Everything from the line that contains "Instruction: Click the" through the final line of the records below should be quoted exactly, except the pictures.

═════ Provided information ═════

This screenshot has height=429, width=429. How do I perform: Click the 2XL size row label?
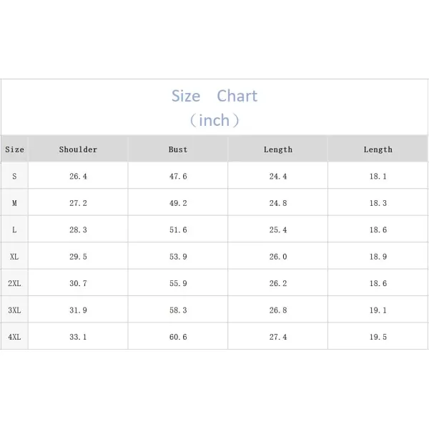tap(14, 283)
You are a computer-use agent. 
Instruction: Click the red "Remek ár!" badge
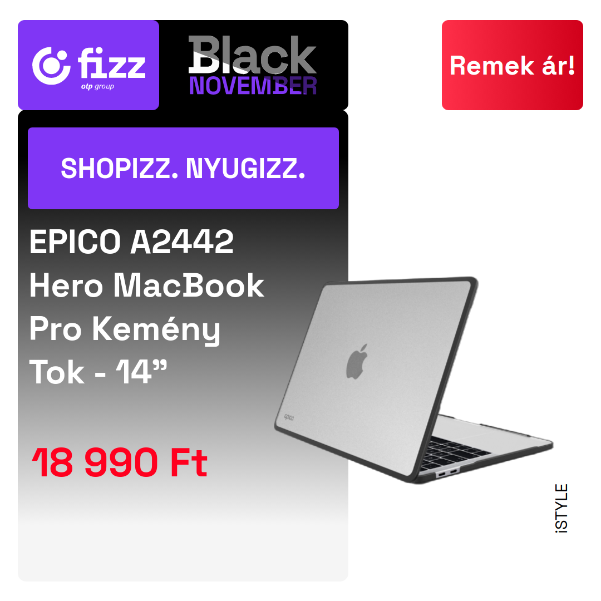point(512,65)
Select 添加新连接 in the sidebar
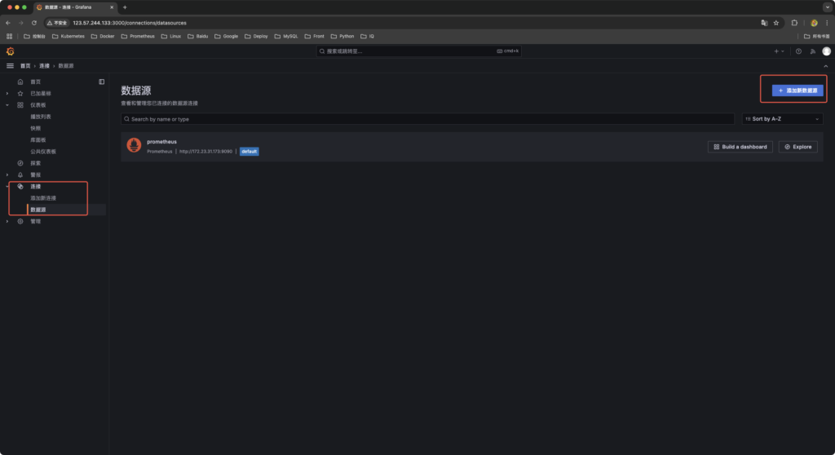This screenshot has width=835, height=455. coord(43,198)
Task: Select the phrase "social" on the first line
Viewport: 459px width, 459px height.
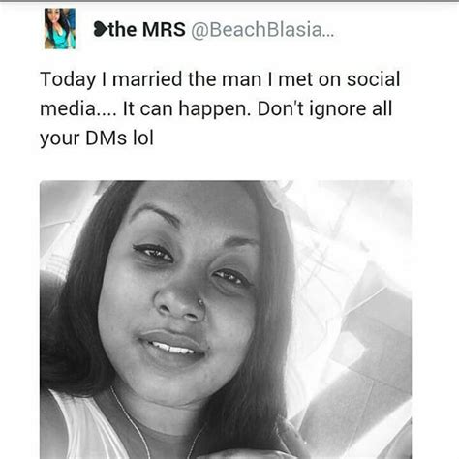Action: (x=373, y=79)
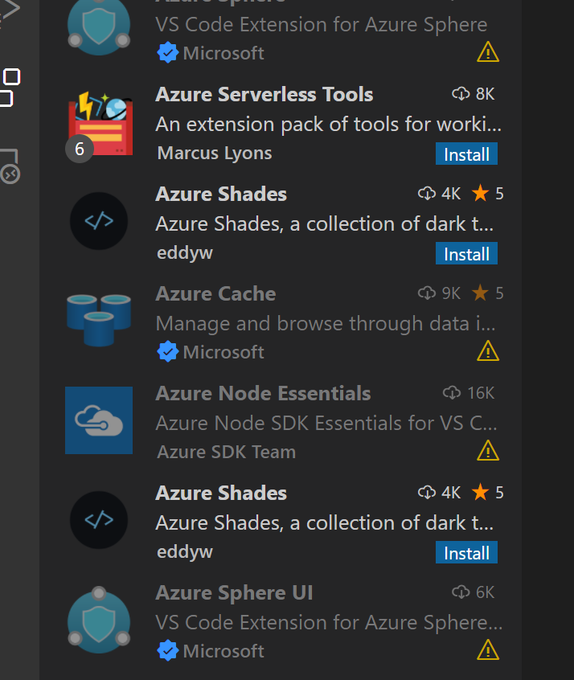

═════

▶ Solution to the problem:
Instruction: Click the red "Remek ár!" badge
point(512,65)
Select 添加新连接 in the sidebar
This screenshot has width=835, height=455. coord(43,198)
Task: Select the phrase "social" on the first line
Viewport: 459px width, 459px height.
Action: (x=373, y=79)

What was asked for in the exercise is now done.